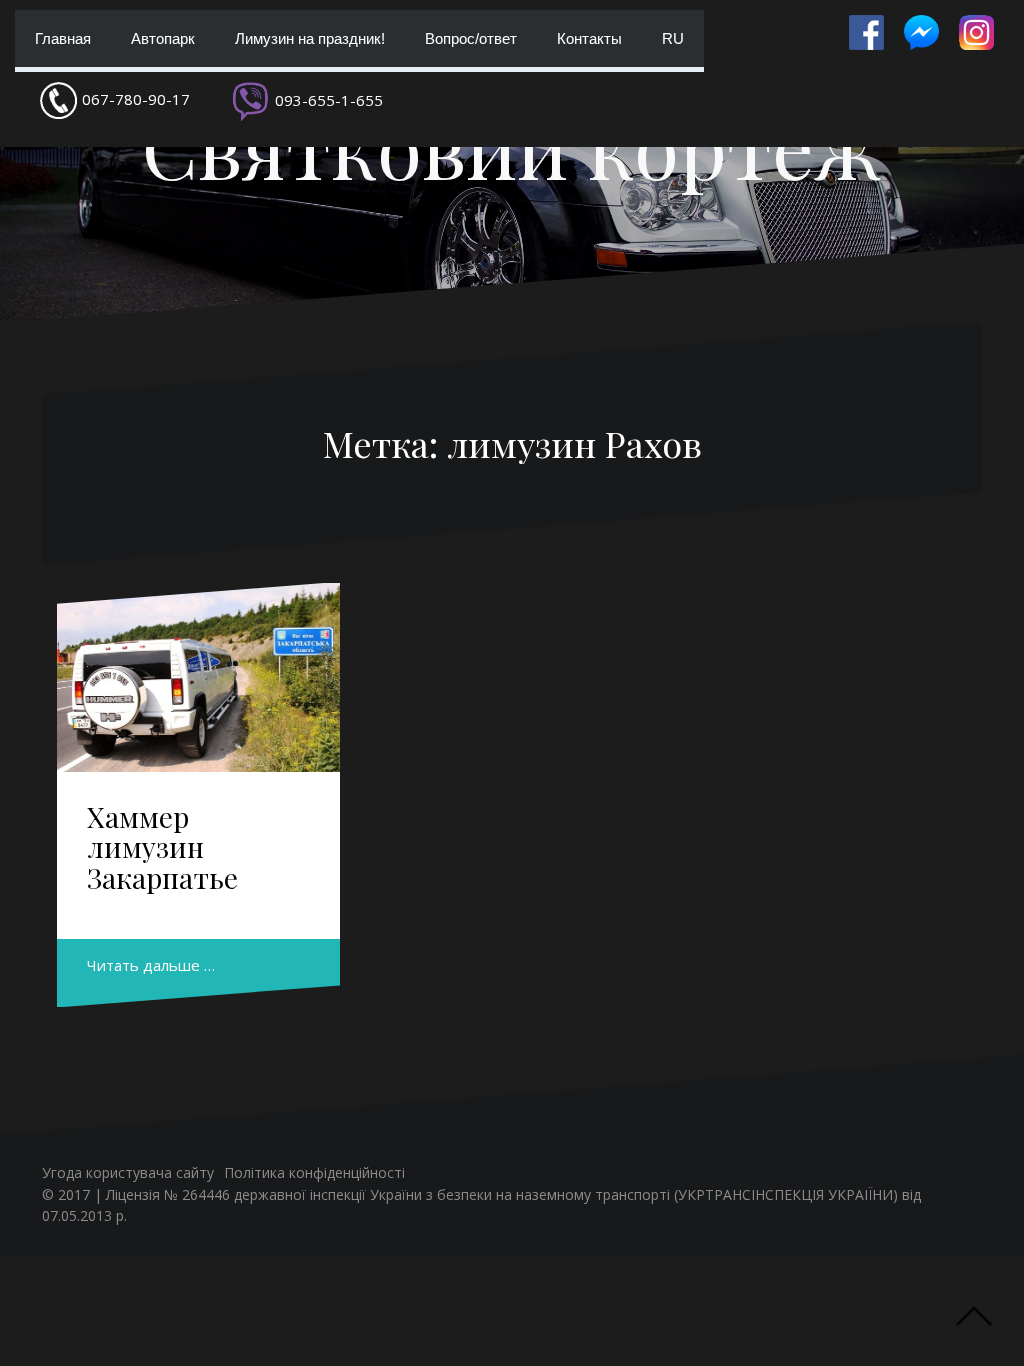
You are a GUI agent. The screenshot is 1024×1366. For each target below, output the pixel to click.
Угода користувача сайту (128, 1172)
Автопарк (163, 38)
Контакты (589, 38)
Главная (63, 38)
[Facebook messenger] (921, 32)
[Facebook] (866, 32)
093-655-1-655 (329, 100)
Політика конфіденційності (314, 1172)
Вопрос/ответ (471, 38)
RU (673, 38)
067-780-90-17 (136, 99)
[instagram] (976, 32)
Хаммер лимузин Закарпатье (162, 847)
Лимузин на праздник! (310, 38)
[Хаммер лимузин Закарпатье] (198, 677)
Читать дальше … (151, 965)
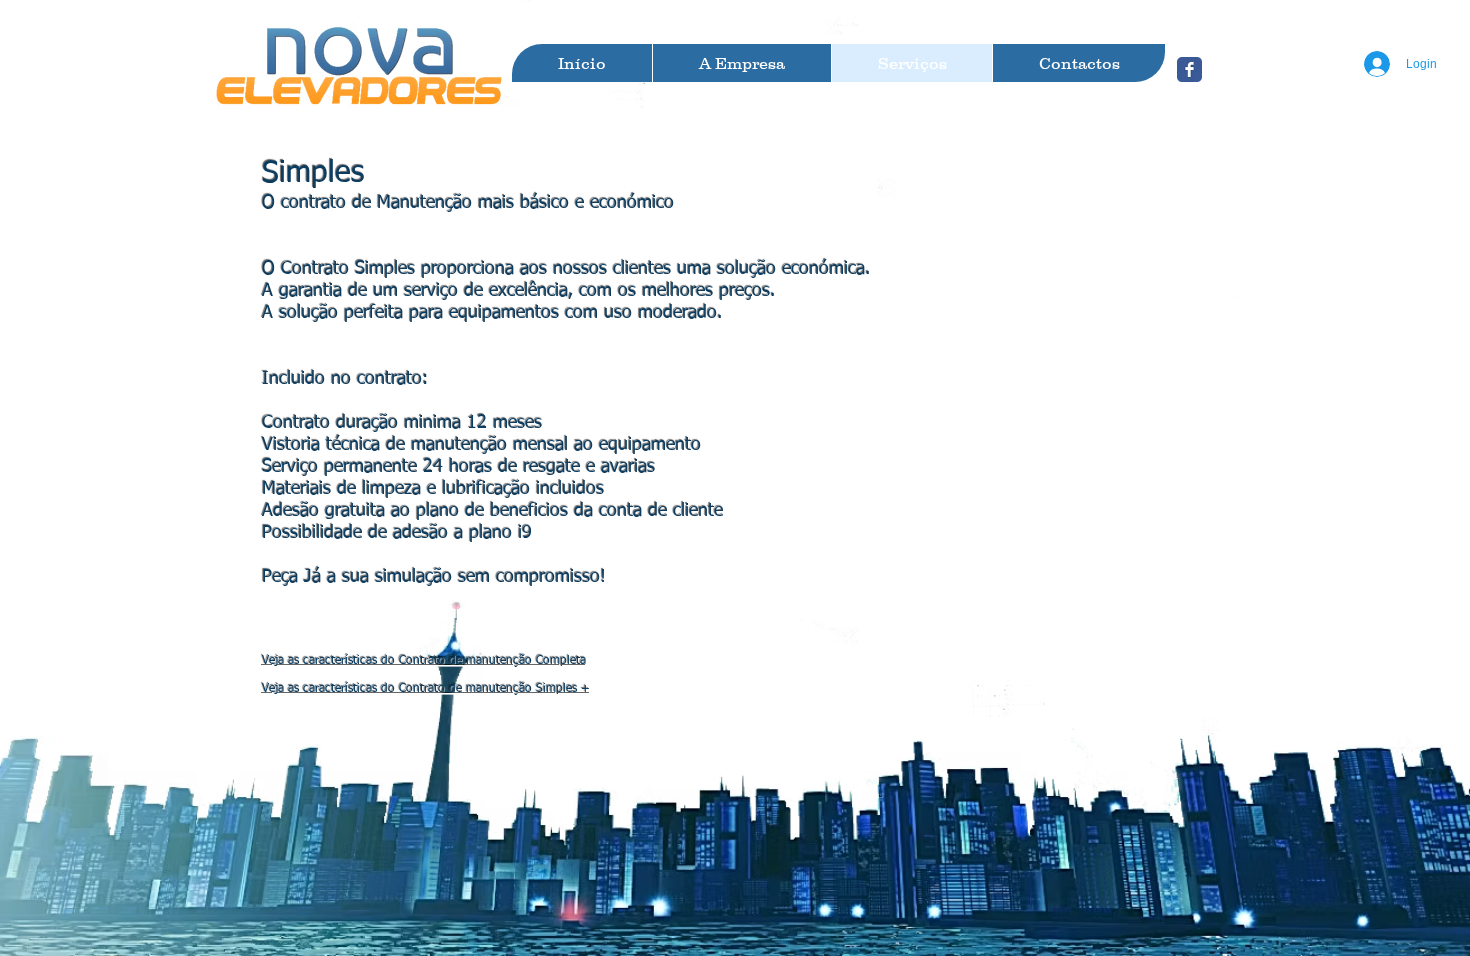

:::::

* **WORK REQUEST**
Considering the records line by line, how many lines hold the string "Закарпатье"? Say only the number.

* **RESPONSE TO THE TASK**
2